# Creating and searching against vector databases with TM-Vec

To form protein databases that are easily stored using vector embeddings, we will:
1. Generate a DB of protein vectors
2. Convert our output to a FAISS DB (for search)
3. Search against our DB and plot the results

In [1]:
# import necessary functions
import skbio
import seaborn as sns
import matplotlib.pyplot as plt
import numpy as np
import faiss

## Building a vector database

We can directly feed our FASTA file into the tmvec build_db __CLI__ function, which will output our 
vectors as a .npz file in the specified directory.

This function takes in as an input:
1. --input-fasta: A FASTA file containing your sequences.
2. --output: the file location to output to.

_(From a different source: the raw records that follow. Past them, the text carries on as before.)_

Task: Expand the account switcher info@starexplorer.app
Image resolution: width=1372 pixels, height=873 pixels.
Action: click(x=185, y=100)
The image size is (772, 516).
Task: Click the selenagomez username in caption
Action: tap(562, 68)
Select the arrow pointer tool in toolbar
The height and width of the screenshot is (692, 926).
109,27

After this, we will feed the resulting .npz file into a numpy array, and convert it to a FAISS index.

In [1]:
!tmvec build-db --input-fasta bagel.fa --output test_db/bagel_fasta
# add flag functionality

[2024-06-14 05:34:58] cli.build_db INFO: Removed 0 sequences longer than 1024 residues.
[2024-06-14 05:35:43] cli.build_db INFO: Please, do not move or rename input FASTA file, TM-Vec model and config files and ProtT5 model. They will be used to for sequence search. It is a design feature to ensure the consistency of the models used. If the location has chaged you can manually modify the database.


In [5]:
embedded_data = np.load('test_db/bagel_fasta.npz')
# to_ord
vectors = embedded_data['embeddings']


## Plot the ordination results

Now, with our FAISS DB in hand, we can use the search __CLI__ function to search for proteins against our database, and return the k-nearest neighbors results.  

Finally, we can utilize the embed_vec_to_ordination function to create ordination objects from our search and plot them.

In [2]:
!tmvec search --input-fasta bagel.fa --database test_db/bagel_fasta.npz --output test_db/bagel_search_results

[2024-06-14 05:36:34] cli.search INFO: Removed 0 sequences longer than 1024 residues.